Activity
Start to finish, reproduce the records below with nothing missing.

**********

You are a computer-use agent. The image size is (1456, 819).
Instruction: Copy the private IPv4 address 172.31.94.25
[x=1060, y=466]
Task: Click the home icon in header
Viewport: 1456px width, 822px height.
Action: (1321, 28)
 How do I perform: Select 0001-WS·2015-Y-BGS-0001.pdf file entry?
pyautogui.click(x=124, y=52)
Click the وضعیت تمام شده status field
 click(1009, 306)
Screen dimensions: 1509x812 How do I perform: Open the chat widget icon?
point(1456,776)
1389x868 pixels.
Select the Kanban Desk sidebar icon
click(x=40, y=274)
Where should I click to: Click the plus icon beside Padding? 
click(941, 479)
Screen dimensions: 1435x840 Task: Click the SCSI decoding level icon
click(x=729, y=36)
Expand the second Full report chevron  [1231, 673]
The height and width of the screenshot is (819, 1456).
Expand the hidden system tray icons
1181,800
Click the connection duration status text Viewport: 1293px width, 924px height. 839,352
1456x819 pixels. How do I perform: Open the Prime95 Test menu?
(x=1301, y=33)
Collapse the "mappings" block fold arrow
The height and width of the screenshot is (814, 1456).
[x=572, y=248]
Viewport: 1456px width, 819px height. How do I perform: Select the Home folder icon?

**********

Expected answer
You are a computer-use agent. The image size is (1456, 819).
Instruction: Copy the private IPv4 address 172.31.94.25
[x=1060, y=466]
Task: Click the home icon in header
Viewport: 1456px width, 822px height.
Action: (1321, 28)
 How do I perform: Select 0001-WS·2015-Y-BGS-0001.pdf file entry?
pyautogui.click(x=124, y=52)
Click the وضعیت تمام شده status field
 click(1009, 306)
Screen dimensions: 1509x812 How do I perform: Open the chat widget icon?
point(1456,776)
1389x868 pixels.
Select the Kanban Desk sidebar icon
click(x=40, y=274)
Where should I click to: Click the plus icon beside Padding? 
click(941, 479)
Screen dimensions: 1435x840 Task: Click the SCSI decoding level icon
click(x=729, y=36)
Expand the second Full report chevron  [1231, 673]
The height and width of the screenshot is (819, 1456).
Expand the hidden system tray icons
1181,800
Click the connection duration status text Viewport: 1293px width, 924px height. 839,352
1456x819 pixels. How do I perform: Open the Prime95 Test menu?
(x=1301, y=33)
Collapse the "mappings" block fold arrow
The height and width of the screenshot is (814, 1456).
[x=572, y=248]
Viewport: 1456px width, 819px height. How do I perform: Select the Home folder icon?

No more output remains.